Back at the ranch house the eggs went into the incubator, Doug went into the walk-in freezer to get the ostrich necks I was there to buy, and I got a few minutes to just wander around and gawk. In addition to the ostriches Doug has about 50 emus in a separate pen, and roaming loose in the big fenced and gated area around the ranch buildings are turkeys, chickens, peacocks, and geese. Three tom turkeys–Los Hermanos Mariachis, Doug calls them–followed me around, puffing up and showing off. I could see some signs of interspecific socialization: the geese hung out with the turkeys by the ranch house, while the peacocks and chickens claimed the area around the little red building where the empty, blown-out eggs are stored. Doug talked about how the “Goose-waffe” would fly down the driveway in formation and use the open truck-shed as a hangar.

My last encounter of the day was also my favorite. Abigail is a tame female ostrich who wanders around the yard with the smaller birds. She broke her ankle when she was a baby, and rather than put her down Doug nursed her back to health (I told you he loves ostriches). She’s quite even-tempered and he said she would tolerate being hugged and petted. So while Doug finished up a last bit of farm business before he could escort me out to the gate, I hugged and petted Abigail. She is my height and my weight, but because her neck and legs are so long and skinny almost all of that weight is concentrated in her torso, which is very bulky and solid. Abigail pecked at my watch a few times and then ignored me; with all the petting and hugging she probably assumed I was an oversized and somewhat slow-witted child. That’s her on the right in this pathetically undersized photo.

I have two regrets from the day. First, the only camera I had along is the crappy one in my POS (positively old school) cell phone, which is why these pictures are few and mostly sucky. More sucky still is that Vanessa missed the ostrich wrangling. She had master’s program responsibilities today and I thought (and Doug thought) this would be a quick stop of just a few minutes to get some necks, not a three-hour ostravaganza. Doug invited us back for a proper tour sometime, and we will definitely go, but unless something goes terribly wrong there won’t be any more ostrich-herding opportunities.
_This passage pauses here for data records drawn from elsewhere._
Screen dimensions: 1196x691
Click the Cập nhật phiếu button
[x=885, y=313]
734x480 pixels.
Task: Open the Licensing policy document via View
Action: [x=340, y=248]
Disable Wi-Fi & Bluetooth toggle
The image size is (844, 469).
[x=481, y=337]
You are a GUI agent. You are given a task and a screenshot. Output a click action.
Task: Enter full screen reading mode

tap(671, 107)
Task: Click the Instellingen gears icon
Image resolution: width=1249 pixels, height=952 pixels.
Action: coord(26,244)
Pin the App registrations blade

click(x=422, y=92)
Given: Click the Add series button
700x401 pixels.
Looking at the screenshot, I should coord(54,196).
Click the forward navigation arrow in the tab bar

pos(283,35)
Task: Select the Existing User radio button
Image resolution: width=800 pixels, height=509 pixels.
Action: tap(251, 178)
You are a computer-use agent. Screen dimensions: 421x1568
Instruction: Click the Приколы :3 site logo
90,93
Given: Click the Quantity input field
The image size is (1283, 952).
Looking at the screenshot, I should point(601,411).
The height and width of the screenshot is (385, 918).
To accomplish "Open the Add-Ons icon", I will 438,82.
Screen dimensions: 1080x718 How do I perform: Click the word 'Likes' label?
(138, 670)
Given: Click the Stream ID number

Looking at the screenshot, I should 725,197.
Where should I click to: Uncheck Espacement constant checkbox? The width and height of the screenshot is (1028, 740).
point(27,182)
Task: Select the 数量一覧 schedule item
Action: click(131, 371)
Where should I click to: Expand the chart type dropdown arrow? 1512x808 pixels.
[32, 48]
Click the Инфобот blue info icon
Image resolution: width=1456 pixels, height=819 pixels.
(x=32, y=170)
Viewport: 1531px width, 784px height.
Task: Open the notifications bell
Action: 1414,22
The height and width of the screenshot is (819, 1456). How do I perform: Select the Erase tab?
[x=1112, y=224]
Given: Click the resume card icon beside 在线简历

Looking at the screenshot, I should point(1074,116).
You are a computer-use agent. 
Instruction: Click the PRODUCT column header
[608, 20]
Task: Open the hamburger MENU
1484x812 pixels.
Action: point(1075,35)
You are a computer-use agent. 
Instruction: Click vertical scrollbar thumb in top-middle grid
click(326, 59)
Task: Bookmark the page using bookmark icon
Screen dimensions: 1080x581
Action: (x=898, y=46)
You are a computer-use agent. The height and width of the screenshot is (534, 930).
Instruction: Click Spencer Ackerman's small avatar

I feel like I got in on all the fun.

Previous SV-POW! posts on ratites, from our Things to Make and Do series:

Elsewhere on the web, Darren has blogged extensively about ratites at Tet Zoo. Dissecting Ozbert the ostrich is a good place to start, and that post has links to several others.

Finally, all of my pre-SV-POW! ratite stuff is linked from the ratite clearing house post on my old blog.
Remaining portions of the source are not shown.